● **Things to do**
**A)** In the adoption passage, rewrite the part that opens with the words containing "From a human" and closes with "lawyer chose him.", putting "lawyer" in place of "attorney".
**B)** Answer these questions from the adoption passage:
(i) What nationality was the attorney who had the stack of files?
(ii) According to the passage, who made David part of the family?
(iii) What truth sustained the family through many tears?

● **Document segment**

----------

From a human perspective, David was randomly pulled from the stack of files our Romanian attorney had been given. To this day, we cannot say with complete confidence that he actually is who his paperwork says he is. Nonetheless, whomever he may have been is no longer who he is today, and he isn’t part of our family because a lawyer chose him.
God did.

Trust me when I say I needed to cling heavily to that truth many times during the early years. There were multiple reasons why David never should’ve been released to be adopted, let alone leave the country, but he was and he did. Believing that God divinely appointed this little guy to join our family is the only explanation for how it all happened, and it's a truth that sustained us through many tears.

----------

● **Given records**
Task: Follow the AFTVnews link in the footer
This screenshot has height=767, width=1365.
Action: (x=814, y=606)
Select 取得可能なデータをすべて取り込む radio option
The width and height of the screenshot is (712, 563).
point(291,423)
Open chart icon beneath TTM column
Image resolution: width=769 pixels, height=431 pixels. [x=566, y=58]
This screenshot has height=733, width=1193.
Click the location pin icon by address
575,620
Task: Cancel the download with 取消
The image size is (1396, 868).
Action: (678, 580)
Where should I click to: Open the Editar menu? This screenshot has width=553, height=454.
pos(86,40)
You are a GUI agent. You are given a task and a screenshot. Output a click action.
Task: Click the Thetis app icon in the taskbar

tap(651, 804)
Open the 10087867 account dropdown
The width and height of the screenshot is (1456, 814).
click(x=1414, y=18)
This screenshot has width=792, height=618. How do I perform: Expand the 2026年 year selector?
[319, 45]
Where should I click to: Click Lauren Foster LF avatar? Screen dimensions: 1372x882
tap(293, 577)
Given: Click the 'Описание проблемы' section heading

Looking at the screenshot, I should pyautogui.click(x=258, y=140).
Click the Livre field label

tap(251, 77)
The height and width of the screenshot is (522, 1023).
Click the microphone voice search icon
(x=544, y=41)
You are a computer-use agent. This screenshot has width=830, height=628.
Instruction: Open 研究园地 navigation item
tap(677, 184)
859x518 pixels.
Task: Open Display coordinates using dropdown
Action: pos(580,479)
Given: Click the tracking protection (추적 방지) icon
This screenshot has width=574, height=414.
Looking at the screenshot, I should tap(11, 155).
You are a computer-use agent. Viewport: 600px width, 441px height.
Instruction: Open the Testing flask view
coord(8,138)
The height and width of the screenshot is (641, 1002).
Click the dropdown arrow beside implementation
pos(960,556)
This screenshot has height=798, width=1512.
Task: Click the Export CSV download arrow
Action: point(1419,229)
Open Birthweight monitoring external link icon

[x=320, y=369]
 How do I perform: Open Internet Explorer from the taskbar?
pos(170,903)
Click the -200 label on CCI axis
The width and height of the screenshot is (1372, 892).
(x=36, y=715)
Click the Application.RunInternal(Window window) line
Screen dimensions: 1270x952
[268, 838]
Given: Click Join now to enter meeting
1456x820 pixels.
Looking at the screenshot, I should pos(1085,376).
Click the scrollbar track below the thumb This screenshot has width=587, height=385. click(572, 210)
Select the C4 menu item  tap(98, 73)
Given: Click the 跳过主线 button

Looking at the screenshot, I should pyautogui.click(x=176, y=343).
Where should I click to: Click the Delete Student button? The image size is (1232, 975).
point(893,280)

----------

● **Responses per task**
**A)**
From a human perspective, David was randomly pulled from the stack of files our Romanian lawyer had been given. To this day, we cannot say with complete confidence that he actually is who his paperwork says he is. Nonetheless, whomever he may have been is no longer who he is today, and he isn’t part of our family because a lawyer chose him.

**B)**
(i) Romanian.
(ii) God.
(iii) That God divinely appointed David to join their family.